Correlation of human drug absorption with drug permeability results (P_app) for: (a) SMI-FT microtissues (and b) Caco-2 monolayers. Triplicate tissues were exposed to each model drug (n = 11) for 2 h. Average P_app values from two independent lots of SMI-FT microtissues were used.

Fig. 10

Effect of drug transporter inhibitors on drug permeation and the efflux ratio for the 3D intestinal microtissues. As shown, the presence of substrate inhibitors increases A→B permeability/bioavailability of the drug (a) and decreases the efflux ratio (b). P-gp substrates: Digoxin, Talinolol, Loperamide, and Rosuvastatin. BCRP substrate: Nitrofurantoin. P-gp inhibitor: Verapamil.

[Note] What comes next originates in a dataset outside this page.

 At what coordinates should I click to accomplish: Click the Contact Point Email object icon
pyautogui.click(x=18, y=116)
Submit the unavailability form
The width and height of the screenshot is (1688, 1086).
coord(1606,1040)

BCRP inhibitor: Novobiocin.

Fig. 11

CYP450 enzyme metabolic activity of intestinal microtissues. Isozyme-specific substrates were applied to the small intestine microtissues and the metabolic activity was monitored using isozyme-specific fluorogenic substrates of CYP450 isozymes involved in drug metabolism. The CYP450 substrates are metabolized by a specific intestinal microtissue CYP450 enzyme and the products are highly fluorescent are released into the aqueous medium. The presence of fluorescent metabolites in the culture supernatants collected from the apical surfaces was measured after 1, 2, or 3 h. Fluorescent intensities were measured using a fluorescent plate reader.